Wherever "will" turns up in the entries, copy out the line that holds it.

# [Records supplied]
▬▬▬▬▬▬

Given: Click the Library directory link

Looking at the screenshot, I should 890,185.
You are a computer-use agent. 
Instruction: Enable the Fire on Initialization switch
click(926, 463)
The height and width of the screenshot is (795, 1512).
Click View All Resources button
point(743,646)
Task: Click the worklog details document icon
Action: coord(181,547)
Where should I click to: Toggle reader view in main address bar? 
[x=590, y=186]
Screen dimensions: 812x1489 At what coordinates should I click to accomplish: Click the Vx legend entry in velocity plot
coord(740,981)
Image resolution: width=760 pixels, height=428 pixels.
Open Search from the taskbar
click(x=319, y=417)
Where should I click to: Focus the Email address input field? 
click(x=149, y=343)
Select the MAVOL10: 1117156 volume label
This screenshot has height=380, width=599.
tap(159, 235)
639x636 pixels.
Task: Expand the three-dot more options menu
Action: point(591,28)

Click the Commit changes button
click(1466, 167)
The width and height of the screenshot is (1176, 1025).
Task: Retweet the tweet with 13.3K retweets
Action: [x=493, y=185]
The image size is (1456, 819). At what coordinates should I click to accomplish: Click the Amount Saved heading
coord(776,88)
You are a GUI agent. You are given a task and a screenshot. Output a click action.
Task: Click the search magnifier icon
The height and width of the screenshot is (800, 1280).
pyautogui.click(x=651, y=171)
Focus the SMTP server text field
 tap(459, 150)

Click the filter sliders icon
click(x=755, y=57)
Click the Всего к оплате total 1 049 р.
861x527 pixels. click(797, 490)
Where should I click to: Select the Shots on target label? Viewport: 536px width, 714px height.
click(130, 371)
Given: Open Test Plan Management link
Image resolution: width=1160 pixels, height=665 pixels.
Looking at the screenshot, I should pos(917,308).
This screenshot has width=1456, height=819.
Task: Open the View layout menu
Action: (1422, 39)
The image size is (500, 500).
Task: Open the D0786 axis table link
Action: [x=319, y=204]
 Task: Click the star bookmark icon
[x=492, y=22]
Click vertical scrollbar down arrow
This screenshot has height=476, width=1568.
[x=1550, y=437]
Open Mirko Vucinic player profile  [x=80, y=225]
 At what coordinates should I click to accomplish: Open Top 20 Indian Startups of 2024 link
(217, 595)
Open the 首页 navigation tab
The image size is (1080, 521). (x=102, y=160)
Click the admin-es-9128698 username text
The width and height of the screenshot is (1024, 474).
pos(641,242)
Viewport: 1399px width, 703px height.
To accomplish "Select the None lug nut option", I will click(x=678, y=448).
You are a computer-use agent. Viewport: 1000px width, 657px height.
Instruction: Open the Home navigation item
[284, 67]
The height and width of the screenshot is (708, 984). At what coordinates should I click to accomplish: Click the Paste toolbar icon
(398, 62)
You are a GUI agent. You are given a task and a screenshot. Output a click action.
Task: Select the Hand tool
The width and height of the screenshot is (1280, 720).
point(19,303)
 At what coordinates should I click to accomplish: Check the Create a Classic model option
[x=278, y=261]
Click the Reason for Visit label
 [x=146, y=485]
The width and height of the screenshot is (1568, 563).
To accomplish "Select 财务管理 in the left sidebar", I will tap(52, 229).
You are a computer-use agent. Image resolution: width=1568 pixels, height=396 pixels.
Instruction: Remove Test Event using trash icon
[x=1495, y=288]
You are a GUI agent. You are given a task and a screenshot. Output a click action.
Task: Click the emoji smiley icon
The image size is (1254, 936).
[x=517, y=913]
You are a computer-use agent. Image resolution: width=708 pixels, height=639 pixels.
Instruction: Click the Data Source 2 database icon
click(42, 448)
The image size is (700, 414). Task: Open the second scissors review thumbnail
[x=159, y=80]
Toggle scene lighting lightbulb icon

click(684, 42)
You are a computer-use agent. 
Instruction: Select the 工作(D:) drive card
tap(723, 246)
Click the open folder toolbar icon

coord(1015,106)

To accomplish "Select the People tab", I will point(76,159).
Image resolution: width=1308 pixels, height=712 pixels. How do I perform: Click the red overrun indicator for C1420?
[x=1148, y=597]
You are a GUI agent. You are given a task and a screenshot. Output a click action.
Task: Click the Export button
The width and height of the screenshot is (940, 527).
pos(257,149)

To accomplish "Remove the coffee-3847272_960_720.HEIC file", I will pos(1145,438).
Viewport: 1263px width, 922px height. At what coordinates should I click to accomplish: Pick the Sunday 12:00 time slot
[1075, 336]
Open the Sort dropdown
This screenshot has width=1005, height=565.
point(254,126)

▬▬▬▬▬▬

# [Task answer]
To accomplish "Select the None lug nut option", I will click(x=678, y=448).
To accomplish "Select 财务管理 in the left sidebar", I will tap(52, 229).
To accomplish "Select the People tab", I will point(76,159).
To accomplish "Remove the coffee-3847272_960_720.HEIC file", I will pos(1145,438).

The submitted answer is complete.